Abandon Text!

W. H. Auden once said: "Poems are not finished; they are abandoned." I have been abandoning writing projects for many years, since only the pressure of deadline and high expectations ever got me to finish, or even start, anything of merit. This blog is an attempt to create a more consistent, self-directed writing habit. Hopefully a direction and voice will emerge.

Sunday, November 26, 2006

Time-stopping technology

Listen to the advertising for cameras, and it always boils down to two taglines: "Capture the moment. Share the magic." You take pictures (or video, as is much more common now) to preserve a moment in time, and to share that moment with others.

Ever since I was quite young, I always felt a little uneasy about this quest to "capture the moment." I'm not like my son, who usually resists all efforts to photograph him, nor like my grandmother, who actively removed and destroyed all photos of herself when she found them. I think they both, to different degrees, could not stand the self-consciousness induced by seeing themselves. But I feel is a certain futility in the quest. Even as young as ten, I remember seeing all the Kodak ads of smiling grandmothers mooning over photo albums, and thinking, "Is that all you get at the end of life? A big book of pictures? But that's not real."

I am a parent now, and I probably take as many pictures as the next guy. I do not think taking pictures is futile. I have no doubt that I will treasure these pictures the rest of my life. But philosophically, I do question the notion of life as one long effort to "capture moments." We have extended our greed for things into a more subtle form of materialism: a greed for experience. We want more experience, better experience, and we want to capture it, keep it, hold it. Most people believe they will be able to take those memories and experiences with them into the afterlife . . . after all, what's the point of living, if not to accumulate experience? Isn't that what God is doing here? Piling up mountains of Kodak moments, to hold forever in heaven?

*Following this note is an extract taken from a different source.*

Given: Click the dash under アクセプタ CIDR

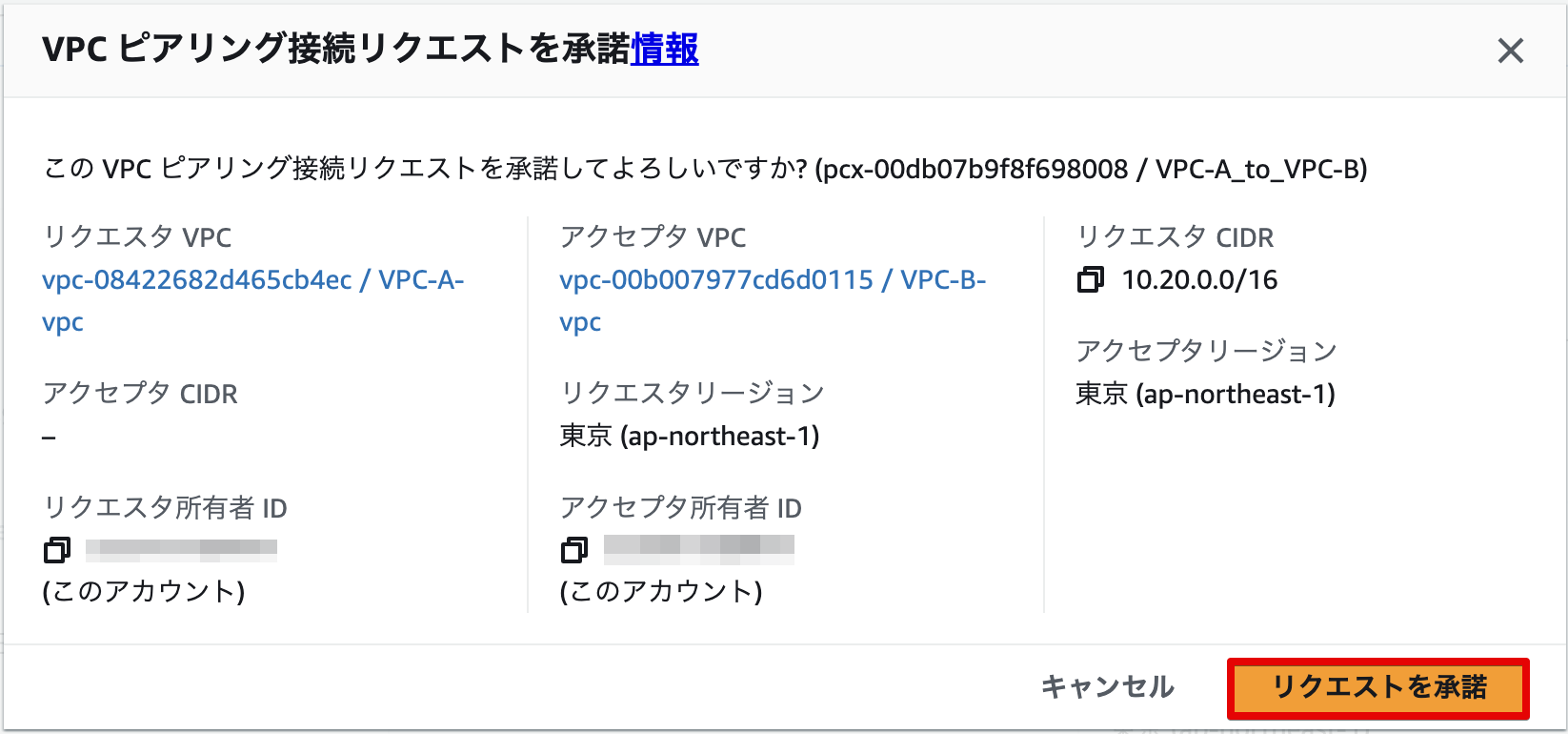Looking at the screenshot, I should click(47, 436).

We have all seen the zealous docu-moms and docu-dads, videotaping every birth and birthday and milestone. At times we admire them for their dedication to "capturing the moment." Perhaps their kids will appreciate it someday. But when I see such parents spending their lives stooped, walking backwards, and perpetually separated from their children by a viewfinder, I feel a visceral rejection. This is not what life is about. I imagine nobody is videotaping soccer games in heaven. If life is to have meaning, it must have its significance in the moment it is lived, and not only in retrospect. Memory is not the meaning of life.